“I saw a car that crashed and flipped over; I instantly stopped my car and rushed towards it to provide aid to the wounded. I didn’t care that my life, and the lives of my family members who were with me, could be at risk. I am a doctor and my first priority is providing needed aid,” Dr. Ali Shroukh from the ath-Thaheriyya town, near Hebron said.

The doctor was talking about the shooting attack that took place near the Samoa’ town, south of the southern West Bank city of Hebron, that led to the death of one Israeli colonist settler, while his wife and two children were injured.

The doctor said he had no idea about what had happened, and that all he knew was that there were people who needed help when he saw the crashed Israeli car.

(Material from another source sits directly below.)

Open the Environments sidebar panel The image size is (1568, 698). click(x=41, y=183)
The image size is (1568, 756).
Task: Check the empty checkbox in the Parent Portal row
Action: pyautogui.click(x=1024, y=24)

The Israeli family members were still in the vehicle, and he rushed towards them to provide whatever help he could, after introducing himself to them as a doctor. An Israeli police car was also there, and he had to let the officers know he was a doctor.

Michael MarkShroukh first saw an Israeli woman, wounded and screaming, and instantly helped her out of the crashed car. He then helped her family, but her husband, later identified as Michael Mark, 48, was already dead.

His wife, Chava, was critically wounded, and two of their children, Pedaya, 15, and Tehilla, 14, suffered moderate and light wounds. The family was from Otniel colony, built on Palestinian lands, south of Hebron.

The Palestinian doctor told the Maan News Agency that a Red Crescent Ambulance was the first to arrive at the scene, and provided first aid to one of the wounded teens, after placing her on a stretcher.

An Israeli ambulance arrived approximately 10 minutes later, along with several police and military vehicles.

“I asked the soldiers for some bandages and help because I wanted to stop the bleeding of the young girl,” he added, “But the soldiers didn’t want to cooperate with me, because they wanted to wait for the Israeli ambulance.”

“And then an Israeli ambulance arrived – I saw a doctor helping in the rescue; she was the first to help, along with her team,” Dr. Shroukh said.

Dr. Shroukh also stated that all what he wanted to do was to perform his humanitarian duty, to provide medical attention to those who need it.

“It wasn’t me who called for an ambulance, whether Red Crescent or the Israeli Magen David Adom, I just rushed to help – it does not matter what nationality, color or anything else,” he added, “Nobody even thanked me for my help, but I performed my duty, and that is all that matters.”